To speed up the process, fastsum() was wired into get_reg() if the conditions were just right (basically, the conditions that sccs_resum() sets up). The first time fastsum is called, it sets up a cache of the weave where data blocks are replaced with checksums and line counts of the blocks. Subsequent calls then use the cache to compute d→sum, d→added, d→same, and d→deleted.

Handling a no newline file

The cache needs to run the same no newline state machine that get_reg() does but gets to cheat a little. When we are writing a file out, we can’t put the newline out until we are in the right place in the file. Calculating a checksum, we can add the newline in right away, then subtract \n at the end if the no newline state machine says so.

The way it works is to keep a variable lf_pend which has the serial number of the last block of data printed. That variable will get set to 0 in two conditions: if a deleted portion of that same level of data is seen, and if an ^AE is seen closing down that block.

In the latter case, when a block which set lf_pends ends, and there was an N found after the serial number (when the cache was built), the no_lf flag is set. This stays set until any other active data is seen.

If no_lf is set at the end, then we subtract \n from the sum.

You may be wondering why get_reg() uses lf_pend, but not the no_lf flag. The no_lf is needed in fastsum() because of the I compression. In get_reg(), there is only one E with the same serial as lf_pend. But with the I compression, the matching E might have been removed. We detect closing blocks by the step down to a lower serial number. However there can be many cases where a step down occurs. Only the first one is the real one, so when it is seen, lf_pend is cleared, and no_lf is set.

Packing the weave

There are a number of optimizations we can do as we are not restricted to maintaining sccs structure.

Version 1

The weave is represented in an array of 32 bit unsigned ints. Each SCCS command takes a u32 and each block of data (upto 2^15 - 1 lines long) takes a u32.

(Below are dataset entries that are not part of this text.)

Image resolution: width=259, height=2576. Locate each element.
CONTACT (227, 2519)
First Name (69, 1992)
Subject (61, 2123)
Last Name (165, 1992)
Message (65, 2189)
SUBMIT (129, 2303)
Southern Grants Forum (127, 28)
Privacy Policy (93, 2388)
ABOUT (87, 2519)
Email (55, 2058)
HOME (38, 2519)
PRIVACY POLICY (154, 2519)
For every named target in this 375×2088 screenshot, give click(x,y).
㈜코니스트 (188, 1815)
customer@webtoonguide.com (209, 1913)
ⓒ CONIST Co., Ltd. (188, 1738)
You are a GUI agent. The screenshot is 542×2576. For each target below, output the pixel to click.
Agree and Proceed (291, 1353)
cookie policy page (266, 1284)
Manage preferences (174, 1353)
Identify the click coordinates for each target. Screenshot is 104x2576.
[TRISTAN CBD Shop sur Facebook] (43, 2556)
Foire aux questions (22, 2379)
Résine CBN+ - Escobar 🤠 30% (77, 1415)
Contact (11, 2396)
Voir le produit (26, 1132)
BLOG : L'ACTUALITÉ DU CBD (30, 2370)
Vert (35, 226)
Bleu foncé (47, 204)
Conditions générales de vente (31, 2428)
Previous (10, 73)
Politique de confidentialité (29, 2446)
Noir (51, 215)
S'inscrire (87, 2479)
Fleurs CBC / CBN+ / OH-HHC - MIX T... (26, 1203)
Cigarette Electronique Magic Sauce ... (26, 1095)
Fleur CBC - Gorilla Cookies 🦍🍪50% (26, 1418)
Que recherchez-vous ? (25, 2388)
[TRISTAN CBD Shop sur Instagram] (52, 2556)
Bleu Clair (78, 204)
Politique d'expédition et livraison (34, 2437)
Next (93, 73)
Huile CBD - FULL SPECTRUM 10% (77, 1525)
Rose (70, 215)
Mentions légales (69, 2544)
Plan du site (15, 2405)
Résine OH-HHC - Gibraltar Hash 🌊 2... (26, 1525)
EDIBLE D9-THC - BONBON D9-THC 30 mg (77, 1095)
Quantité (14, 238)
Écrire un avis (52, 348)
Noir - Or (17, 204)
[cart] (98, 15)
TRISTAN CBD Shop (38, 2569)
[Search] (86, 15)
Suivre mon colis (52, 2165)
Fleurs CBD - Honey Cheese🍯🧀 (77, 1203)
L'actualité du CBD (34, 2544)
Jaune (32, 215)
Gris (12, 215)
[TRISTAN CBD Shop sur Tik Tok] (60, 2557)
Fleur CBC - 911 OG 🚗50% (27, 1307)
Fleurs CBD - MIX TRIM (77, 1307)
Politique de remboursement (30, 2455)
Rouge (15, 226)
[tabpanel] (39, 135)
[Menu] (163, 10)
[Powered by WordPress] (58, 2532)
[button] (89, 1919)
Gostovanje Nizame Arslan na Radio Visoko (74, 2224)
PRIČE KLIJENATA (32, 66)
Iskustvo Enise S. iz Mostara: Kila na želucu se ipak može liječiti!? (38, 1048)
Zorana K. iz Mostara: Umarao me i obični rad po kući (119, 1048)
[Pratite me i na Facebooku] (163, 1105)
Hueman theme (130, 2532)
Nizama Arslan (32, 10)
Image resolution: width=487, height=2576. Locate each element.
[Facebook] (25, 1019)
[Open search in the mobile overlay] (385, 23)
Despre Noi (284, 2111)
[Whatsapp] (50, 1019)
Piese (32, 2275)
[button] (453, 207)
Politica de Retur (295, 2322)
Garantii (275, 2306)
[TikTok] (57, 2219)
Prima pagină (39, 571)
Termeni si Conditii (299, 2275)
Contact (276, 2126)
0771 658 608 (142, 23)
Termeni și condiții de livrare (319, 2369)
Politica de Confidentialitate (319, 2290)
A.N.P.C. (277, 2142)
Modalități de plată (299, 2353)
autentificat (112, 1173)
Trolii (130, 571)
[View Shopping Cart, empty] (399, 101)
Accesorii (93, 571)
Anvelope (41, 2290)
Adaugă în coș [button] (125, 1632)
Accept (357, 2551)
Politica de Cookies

commands MSB ^AD <serial> ⇒ 1 0 0 <29 bits of serial> ^AI <serial> ⇒ 1 0 1 <29 bits of serial> ^AE <serial> ⇒ 1 1 0 <29 bits of serial> ^AE <serial>N ⇒ 1 1 1 <29 bits of serial>

data blocks MSB bla bla bla bla bla bla bla bla bla ⇒ 0 <15 bits line count> <16 checksum>

Then walking the weave uses the same changestate/printstate as get_reg() with one change that printstate can be put with the data block, since there is typically one datablock between commands. This reduces the number of printstate calls down. Example:

^AD 3 This is the old text that used to be here ^AE 3 ^AI 3 This is the new text that is now here ^AE 3

Calling printstate with every command means it would be called 4 times, and calling it with each data block means it is called twice.

Version 2

When version 1 was pulled into dev the performance took a dive. Leading the way was changestate() with 250 million calls for a big patch. The data structure for state has been changed from a handcrafted linked list to a dynamically allocate u32 array. This changed meant a big slowdown for a 1/4 billion calls (takepatch went from 12 to 16 seconds).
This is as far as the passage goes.